ITEMS

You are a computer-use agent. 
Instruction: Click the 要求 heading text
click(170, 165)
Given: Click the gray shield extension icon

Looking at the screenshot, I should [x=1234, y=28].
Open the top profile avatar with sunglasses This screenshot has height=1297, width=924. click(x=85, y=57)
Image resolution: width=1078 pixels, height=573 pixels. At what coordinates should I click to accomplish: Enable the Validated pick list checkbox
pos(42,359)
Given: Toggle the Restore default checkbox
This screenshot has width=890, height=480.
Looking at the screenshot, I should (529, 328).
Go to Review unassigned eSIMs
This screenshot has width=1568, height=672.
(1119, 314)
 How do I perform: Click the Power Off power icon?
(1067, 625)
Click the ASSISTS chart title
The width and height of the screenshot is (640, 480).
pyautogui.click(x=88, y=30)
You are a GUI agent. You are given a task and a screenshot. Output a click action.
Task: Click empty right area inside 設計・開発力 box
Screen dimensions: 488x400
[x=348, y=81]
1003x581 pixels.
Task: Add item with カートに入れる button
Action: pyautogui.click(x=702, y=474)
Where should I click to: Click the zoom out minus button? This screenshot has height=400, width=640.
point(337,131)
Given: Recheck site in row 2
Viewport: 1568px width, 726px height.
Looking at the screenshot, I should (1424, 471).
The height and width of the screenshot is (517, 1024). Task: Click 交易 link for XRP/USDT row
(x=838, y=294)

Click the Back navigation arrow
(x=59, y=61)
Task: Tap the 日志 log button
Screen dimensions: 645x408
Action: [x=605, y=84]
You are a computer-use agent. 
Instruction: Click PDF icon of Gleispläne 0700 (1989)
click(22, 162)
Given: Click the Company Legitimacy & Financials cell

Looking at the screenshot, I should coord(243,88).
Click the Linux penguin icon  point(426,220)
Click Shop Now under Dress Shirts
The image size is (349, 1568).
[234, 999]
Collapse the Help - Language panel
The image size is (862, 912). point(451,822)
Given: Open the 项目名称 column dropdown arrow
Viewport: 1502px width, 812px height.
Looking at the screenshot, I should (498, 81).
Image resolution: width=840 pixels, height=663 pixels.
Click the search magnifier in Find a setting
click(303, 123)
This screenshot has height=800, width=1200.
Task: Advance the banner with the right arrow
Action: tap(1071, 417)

THE PROBLEM
Rewrite all of the items above, changing "checkbox" to "tick box" wherever it occurs and leaving everything else unchanged.

EXPECTED ANSWER
You are a computer-use agent. 
Instruction: Click the 要求 heading text
click(170, 165)
Given: Click the gray shield extension icon

Looking at the screenshot, I should [x=1234, y=28].
Open the top profile avatar with sunglasses This screenshot has height=1297, width=924. click(x=85, y=57)
Image resolution: width=1078 pixels, height=573 pixels. At what coordinates should I click to accomplish: Enable the Validated pick list tick box
pos(42,359)
Given: Toggle the Restore default tick box
This screenshot has width=890, height=480.
Looking at the screenshot, I should (529, 328).
Go to Review unassigned eSIMs
This screenshot has width=1568, height=672.
(1119, 314)
 How do I perform: Click the Power Off power icon?
(1067, 625)
Click the ASSISTS chart title
The width and height of the screenshot is (640, 480).
pyautogui.click(x=88, y=30)
You are a GUI agent. You are given a task and a screenshot. Output a click action.
Task: Click empty right area inside 設計・開発力 box
Screen dimensions: 488x400
[x=348, y=81]
1003x581 pixels.
Task: Add item with カートに入れる button
Action: pyautogui.click(x=702, y=474)
Where should I click to: Click the zoom out minus button? This screenshot has height=400, width=640.
point(337,131)
Given: Recheck site in row 2
Viewport: 1568px width, 726px height.
Looking at the screenshot, I should (1424, 471).
The height and width of the screenshot is (517, 1024). Task: Click 交易 link for XRP/USDT row
(x=838, y=294)

Click the Back navigation arrow
(x=59, y=61)
Task: Tap the 日志 log button
Screen dimensions: 645x408
Action: [x=605, y=84]
You are a computer-use agent. 
Instruction: Click PDF icon of Gleispläne 0700 (1989)
click(22, 162)
Given: Click the Company Legitimacy & Financials cell

Looking at the screenshot, I should coord(243,88).
Click the Linux penguin icon  point(426,220)
Click Shop Now under Dress Shirts
The image size is (349, 1568).
[234, 999]
Collapse the Help - Language panel
The image size is (862, 912). point(451,822)
Given: Open the 项目名称 column dropdown arrow
Viewport: 1502px width, 812px height.
Looking at the screenshot, I should (498, 81).
Image resolution: width=840 pixels, height=663 pixels.
Click the search magnifier in Find a setting
click(303, 123)
This screenshot has height=800, width=1200.
Task: Advance the banner with the right arrow
Action: tap(1071, 417)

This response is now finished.